» Kaynak metin:
● ● ● ● ●
MEDİNE KARAKURT, BAŞARISIYLA ÖRNEK OLUYOR

Eklenme Tarihi: 30 Aralık 2024, Pazartesi - 09:20   Okunma Sayısı: 543
2007 yılında Sinop’un Bostancılı Köyü’nde dünyaya gelen Medine Karakurt, hayata hafif düzeyde mental engelle başlamasına rağmen başarılarıyla herkese örnek oluyor.

 Zorluklarla dolu çocukluk günlerinden Sinop Üniversitesi Antrenörlük Bölümü’ne uzanan yolculuğu, azim ve kararlılıkla yazılmış bir hikâye. Medine’nin hayatı, öğretmeni Fatma Çelikbaş Yütük ile tanışmasıyla değişti. İlk başta ailesinin çekincelerine rağmen masa tenisinde büyük bir potansiyel gösterdi. Fatma öğretmenin desteğiyle düzenli antrenmanlara başladı ve kısa sürede Türkiye Şampiyonası’nda 8-11 yaş kategorisinde birinci oldu. Bu birincilik, onun spor kariyerinin başlangıcı oldu.
● ● ● ● ●
» Görev listesi:
- 1) Medine Karakurt hakkındaki haberden "Eklenme Tarihi: 30" ile "herkese örnek oluyor." arasındaki bölümü, bu iki ifade de dahil olmak üzere, hiç değiştirmeden çıkarın.
- 2) Kayıtlarda "Given: Click 'glass full of ice' phrase" ifadesinin geçtiği satır ile "click(123, 318)" ifadesinin geçtiği satır arasındaki satırları, bu iki satır da dahil, aynen kopyalayın. Yalnızca bu satırları yazın.

(Kelime ve öğe bulma kayıtları)
● ● ● ● ●
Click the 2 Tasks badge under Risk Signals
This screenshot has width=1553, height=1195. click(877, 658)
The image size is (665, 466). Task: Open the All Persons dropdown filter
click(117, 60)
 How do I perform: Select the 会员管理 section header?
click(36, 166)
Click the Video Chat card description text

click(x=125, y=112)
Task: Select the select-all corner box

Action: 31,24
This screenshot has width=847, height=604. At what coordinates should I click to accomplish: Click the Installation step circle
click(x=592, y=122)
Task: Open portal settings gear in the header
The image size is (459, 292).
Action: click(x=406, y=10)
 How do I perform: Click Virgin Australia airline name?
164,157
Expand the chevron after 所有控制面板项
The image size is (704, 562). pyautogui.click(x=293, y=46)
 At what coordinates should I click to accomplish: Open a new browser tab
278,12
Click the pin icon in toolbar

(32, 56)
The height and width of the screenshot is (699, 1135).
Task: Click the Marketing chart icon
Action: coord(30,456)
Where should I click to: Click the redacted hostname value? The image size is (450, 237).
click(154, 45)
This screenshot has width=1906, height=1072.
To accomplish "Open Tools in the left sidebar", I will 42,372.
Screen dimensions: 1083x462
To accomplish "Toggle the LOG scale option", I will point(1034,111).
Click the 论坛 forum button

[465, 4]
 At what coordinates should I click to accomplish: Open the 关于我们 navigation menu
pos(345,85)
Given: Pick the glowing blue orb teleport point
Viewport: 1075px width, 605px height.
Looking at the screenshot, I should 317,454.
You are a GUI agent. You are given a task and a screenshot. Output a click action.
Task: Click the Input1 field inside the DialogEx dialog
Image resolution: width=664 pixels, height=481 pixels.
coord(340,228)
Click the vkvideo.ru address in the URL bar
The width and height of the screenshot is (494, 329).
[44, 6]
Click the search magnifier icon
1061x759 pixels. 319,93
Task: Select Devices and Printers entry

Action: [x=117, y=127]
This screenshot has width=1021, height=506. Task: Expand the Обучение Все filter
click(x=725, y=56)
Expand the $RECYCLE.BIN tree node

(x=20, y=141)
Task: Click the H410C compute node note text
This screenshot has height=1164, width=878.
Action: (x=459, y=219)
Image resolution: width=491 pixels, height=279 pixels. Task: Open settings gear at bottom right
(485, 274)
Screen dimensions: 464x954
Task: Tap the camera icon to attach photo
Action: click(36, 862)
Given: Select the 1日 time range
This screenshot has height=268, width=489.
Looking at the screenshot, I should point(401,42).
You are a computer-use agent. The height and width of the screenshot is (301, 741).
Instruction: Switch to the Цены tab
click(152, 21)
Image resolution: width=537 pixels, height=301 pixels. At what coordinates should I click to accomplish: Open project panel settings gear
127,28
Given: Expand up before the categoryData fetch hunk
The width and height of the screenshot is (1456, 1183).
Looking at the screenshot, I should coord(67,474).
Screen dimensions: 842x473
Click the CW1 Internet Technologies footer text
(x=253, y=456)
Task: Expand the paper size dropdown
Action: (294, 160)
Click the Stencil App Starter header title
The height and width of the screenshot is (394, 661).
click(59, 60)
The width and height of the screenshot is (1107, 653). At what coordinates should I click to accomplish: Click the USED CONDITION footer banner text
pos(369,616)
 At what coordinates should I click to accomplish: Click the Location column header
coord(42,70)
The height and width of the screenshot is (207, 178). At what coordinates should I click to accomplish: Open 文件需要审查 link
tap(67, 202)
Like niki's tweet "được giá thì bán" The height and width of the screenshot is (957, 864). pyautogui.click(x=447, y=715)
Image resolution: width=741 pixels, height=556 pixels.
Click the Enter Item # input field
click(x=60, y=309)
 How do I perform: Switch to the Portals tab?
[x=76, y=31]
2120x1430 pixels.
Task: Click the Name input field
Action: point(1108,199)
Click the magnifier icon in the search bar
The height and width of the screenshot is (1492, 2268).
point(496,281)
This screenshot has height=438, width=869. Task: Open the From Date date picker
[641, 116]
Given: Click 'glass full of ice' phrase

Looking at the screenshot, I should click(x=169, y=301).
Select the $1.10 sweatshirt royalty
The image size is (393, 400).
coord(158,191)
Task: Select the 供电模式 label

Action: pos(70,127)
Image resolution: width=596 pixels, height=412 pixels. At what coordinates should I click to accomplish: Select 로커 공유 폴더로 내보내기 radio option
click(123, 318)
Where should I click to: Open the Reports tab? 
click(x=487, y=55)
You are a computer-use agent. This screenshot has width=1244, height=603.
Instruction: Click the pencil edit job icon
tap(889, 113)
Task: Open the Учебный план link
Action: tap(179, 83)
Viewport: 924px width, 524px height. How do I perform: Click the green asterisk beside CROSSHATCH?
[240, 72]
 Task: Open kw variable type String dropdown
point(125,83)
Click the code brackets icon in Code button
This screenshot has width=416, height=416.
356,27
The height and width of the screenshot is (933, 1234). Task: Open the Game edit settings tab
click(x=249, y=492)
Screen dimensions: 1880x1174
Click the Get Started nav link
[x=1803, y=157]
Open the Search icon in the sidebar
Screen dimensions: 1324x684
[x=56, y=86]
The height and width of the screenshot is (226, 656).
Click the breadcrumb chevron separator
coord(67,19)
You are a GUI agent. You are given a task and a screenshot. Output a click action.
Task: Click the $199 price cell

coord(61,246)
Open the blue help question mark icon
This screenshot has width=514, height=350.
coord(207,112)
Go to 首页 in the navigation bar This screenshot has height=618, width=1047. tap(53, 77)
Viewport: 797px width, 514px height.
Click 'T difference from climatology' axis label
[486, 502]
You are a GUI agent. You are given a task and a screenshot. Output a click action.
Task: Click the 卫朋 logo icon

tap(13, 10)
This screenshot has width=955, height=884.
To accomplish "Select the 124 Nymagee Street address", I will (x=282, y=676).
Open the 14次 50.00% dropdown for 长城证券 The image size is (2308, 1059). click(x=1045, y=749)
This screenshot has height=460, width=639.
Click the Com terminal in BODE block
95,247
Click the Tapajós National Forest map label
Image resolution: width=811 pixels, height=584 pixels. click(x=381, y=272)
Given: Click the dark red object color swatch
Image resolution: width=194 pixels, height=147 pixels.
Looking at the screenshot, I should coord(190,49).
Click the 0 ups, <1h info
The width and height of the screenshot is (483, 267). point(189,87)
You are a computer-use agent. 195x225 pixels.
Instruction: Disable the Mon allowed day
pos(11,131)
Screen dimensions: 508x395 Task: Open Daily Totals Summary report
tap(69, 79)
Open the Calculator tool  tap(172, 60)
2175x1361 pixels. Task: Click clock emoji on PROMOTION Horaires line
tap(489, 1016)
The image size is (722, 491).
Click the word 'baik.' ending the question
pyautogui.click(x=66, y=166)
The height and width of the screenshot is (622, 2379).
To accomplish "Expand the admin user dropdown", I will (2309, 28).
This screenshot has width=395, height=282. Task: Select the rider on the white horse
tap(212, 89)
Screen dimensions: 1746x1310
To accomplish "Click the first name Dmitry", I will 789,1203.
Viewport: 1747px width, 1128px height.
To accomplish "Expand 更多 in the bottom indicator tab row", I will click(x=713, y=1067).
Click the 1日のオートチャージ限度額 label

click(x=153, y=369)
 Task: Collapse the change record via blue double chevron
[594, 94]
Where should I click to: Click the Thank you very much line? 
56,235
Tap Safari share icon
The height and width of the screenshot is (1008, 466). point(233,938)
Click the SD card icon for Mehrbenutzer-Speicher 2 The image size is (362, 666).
● ● ● ● ●
» Alıştırma sonuçları:
- 1)
Eklenme Tarihi: 30 Aralık 2024, Pazartesi - 09:20   Okunma Sayısı: 543
2007 yılında Sinop’un Bostancılı Köyü’nde dünyaya gelen Medine Karakurt, hayata hafif düzeyde mental engelle başlamasına rağmen başarılarıyla herkese örnek oluyor.

- 2)
Given: Click 'glass full of ice' phrase

Looking at the screenshot, I should click(x=169, y=301).
Select the $1.10 sweatshirt royalty
The image size is (393, 400).
coord(158,191)
Task: Select the 供电模式 label

Action: pos(70,127)
Image resolution: width=596 pixels, height=412 pixels. At what coordinates should I click to accomplish: Select 로커 공유 폴더로 내보내기 radio option
click(123, 318)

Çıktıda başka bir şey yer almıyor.